Non (lettre ouverte d'un professeur d'histoire géographie)

 

Non

 

 

 

Le 23 octobre, sur décision du Président de la République, la dernière lettre du jeune résistant communiste Guy Môquet doit être lue dans toutes les classes des lycées de notre pays. Après avoir longuement réfléchi à l'attitude que je devais adopter, en tant que fonctionnaire, et en tant que citoyen, j'ai décidé de ne pas obéir à cette consigne gouvernementale, et je voudrais ici expliquer les raisons de mon choix.

De toute évidence, la décision de Nicolas Sarkozy participe de son entreprise de brouillage des repères politiques, de négation de la  culture et des valeurs de la  gauche dans ce pays. Elle témoigne, bien  au-delà, d'une volonté de dédouaner son gouvernement des accusations que l'on pourrait formuler contre lui de liquider les héritages de la Résistance. Songez -y… En moins de 5 ans, premiers ministres et présidents UMP auront réussi le tour de force de privatiser GDF, de porter atteinte au régime de remboursement des soins, de faire voler en éclat  le régime des retraites, d'instaurer dans le pays un climat de suspicion contre les immigrés….la liste est longue et n'est pas close.
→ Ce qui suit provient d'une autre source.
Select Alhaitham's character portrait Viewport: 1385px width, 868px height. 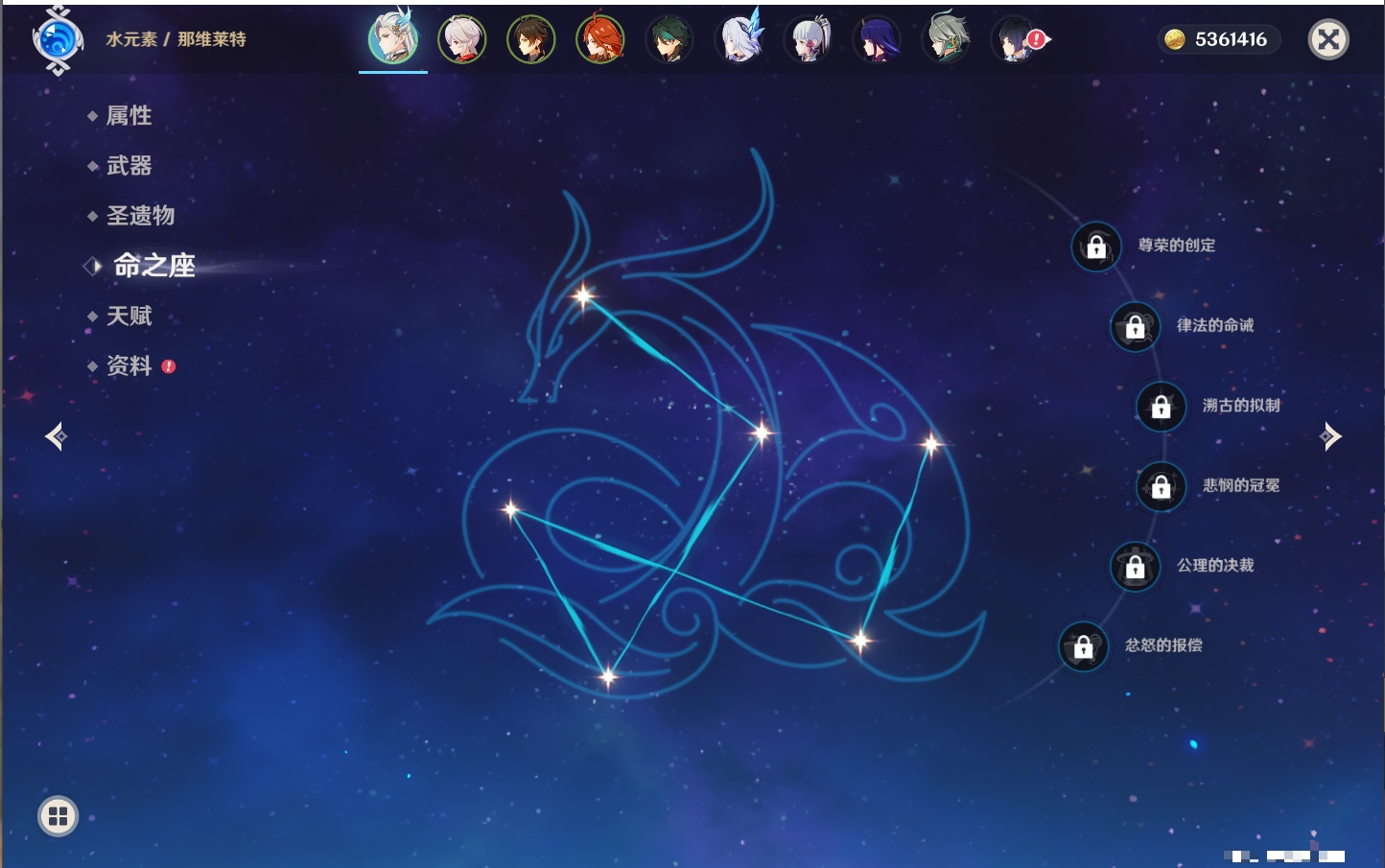(946, 40)
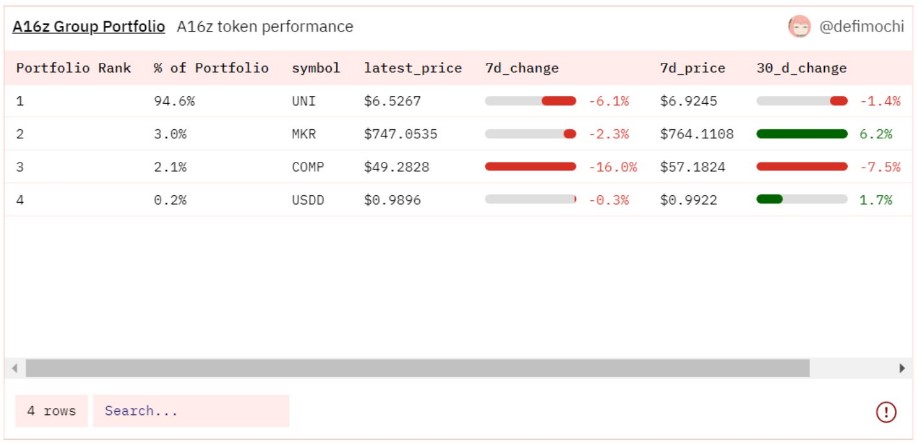Open the A16z Group Portfolio link
The image size is (918, 443).
click(89, 27)
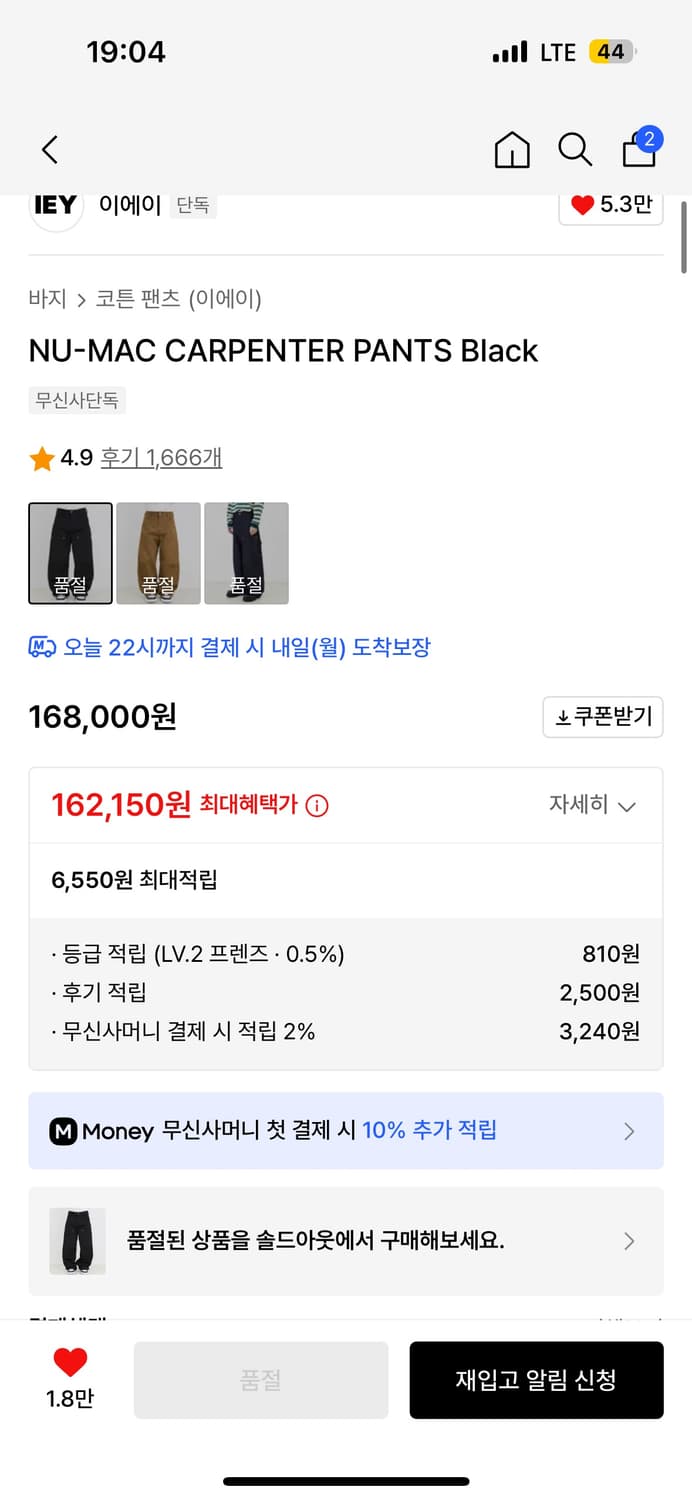Click the IEY brand logo
This screenshot has height=1500, width=692.
(55, 207)
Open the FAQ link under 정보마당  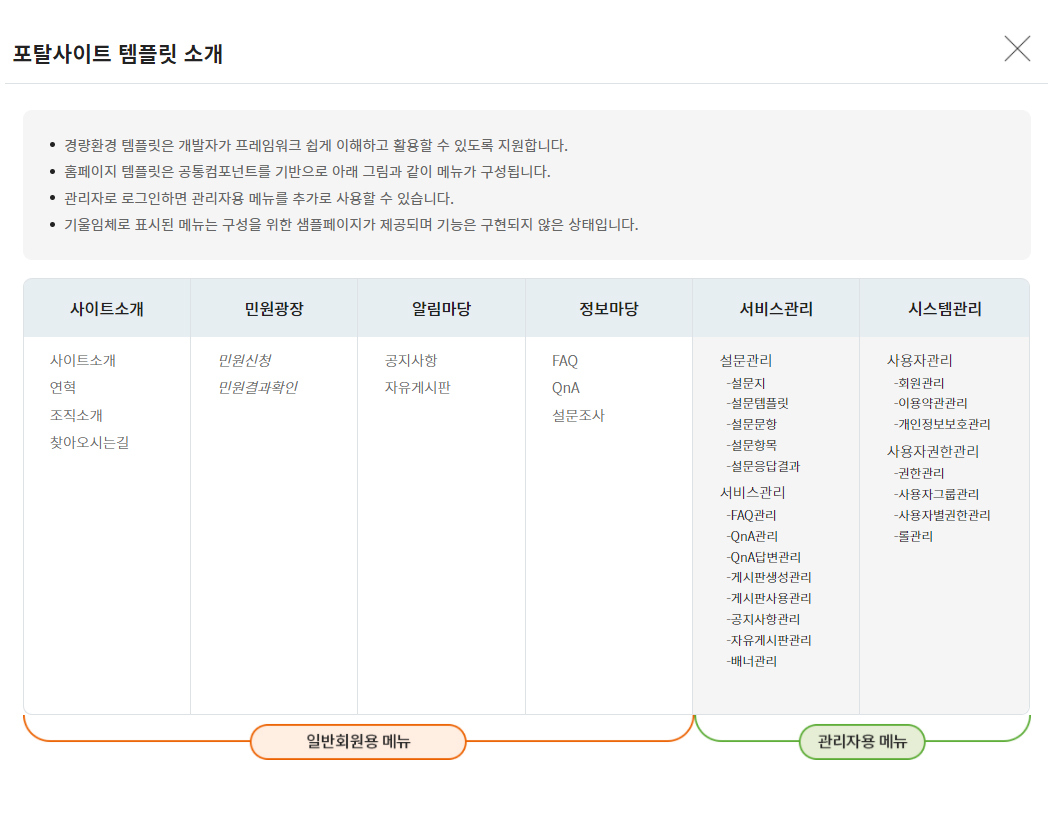coord(565,360)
Gouvernement des plus riches pour les plus riches, la politique actuelle de nos dirigeants (de notre dirigeant ?) est à l'opposé de tout ce à quoi croyaient les résistants, de tout ce pour quoi ils ont sacrifié leur vie. La Résistance unie n'a jamais souhaité un débat politique réduit à une bouillie idéologique, incarné par un homme qui comme le petit général Primo de Rivera en son temps, ne rêve d'embrasser l'opposition que pour mieux l'asphyxier. Il y a décidément quelque chose d'obscène dans l'évocation de Guy Môquet par notre  Président, un homme qui contrôle, par l'intermédiaire de son plus fidèle entourage, la quasi-totalité des organes d'information de ce pays, alors que la Résistance rêvait d'une presse libre et pluraliste.  Quelque chose d'obscène aussi dans ses projets de n'établir la preuve de la paternité que sur des informations génétiques, à tel point que certaines figures de son propre courant, comme l'ancien résistant Charles Pasqua, n'hésitent pas à dire leur embarras au Sénat.
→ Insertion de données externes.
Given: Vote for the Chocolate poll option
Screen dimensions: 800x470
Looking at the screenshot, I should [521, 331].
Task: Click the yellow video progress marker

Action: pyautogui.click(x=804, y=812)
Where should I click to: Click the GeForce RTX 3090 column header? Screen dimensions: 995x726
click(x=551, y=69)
Amoureux  de la France , les 22 de Châteaubriant l'étaient assurément. A en mourir. Mais tout autant que le chef de la France libre, il n'est pas douteux que Môquet et ses camarades se faisaient une certaine idée de sa grandeur et de son avenir. Héritiers des sans-culottes et des valeurs universelles de la Grande Révolution, Guy Môquet était aussi un militant politique, partisan d'une société plus égalitaire, plus humaine et plus solidaire.

La dernière lettre du jeune adolescent, coupée de son contexte politique, n'est que la lettre immense d'un jeune homme qui va mourir. Il n'est pas certain que le choix de ce document par les conseillers du Président n'ait pas d'ailleurs été légitimé par l'absence absolue de toute référence à l'engagement politique assumé et revendiqué de ce fils de député communiste.

A tout prendre, la manipulation par le pouvoir de ce lieu de mémoire de la gauche communiste française était bien évidemment plus aisée que l'utilisation du souvenir d'un martyr plus jeune encore, Daniel Ferry, jeune militant de la même obédience assassiné par les gendarmes mobiles du ministre gaulliste Maurice Papon, un certain 8 février 1962, sur les escaliers du métro Charonne. Peut-être Nicolas Sarkozy en ignore-t-il l'existence, lui dont l'entourage de vils flagorneurs confond le sport et la guerre, lui qui, Georges Politzer et Gabriel Péri en auraient rougi de honte pour notre pays, insulte les mânes des Africains Lumumba, Ben Barka , Sedar Senghor et de tant d'autres, en leur déniant le statut d'acteurs de l'histoire.

Le jeune lycéen Guy Môquet, l'Arménien Missak Manouchian qui serait en 2007 expulsé de notre pays comme clandestin, l'historien Marc Bloch  ne seraient-ils morts que pour légitimer les basses œuvres politiciennes d'un homme habile à transformer leur geste héroïque en vile et larmoyante opération de propagande ?

Ce serait les exécuter une seconde fois.

Petit-fils de résistant FTP, élevé dans une culture où parmi d'autres figures, celles de Jean Jaurès et de Léon Blum, celle du vieil Hugo et de Louise Michel ont cartographié dans ma mémoire d'enfant  une géographie de la lutte contre le malheur des humbles et leur soumission, je n'apporterai donc pas, le 23 octobre, ma pierre au dessein présidentiel.

 

 

Daniel Faget.

professeur d'histoire-géographie, Lycée Val-de-Durance, Pertuis.

 

Le Puy-Ste-Réparade, le 30 septembre 2007.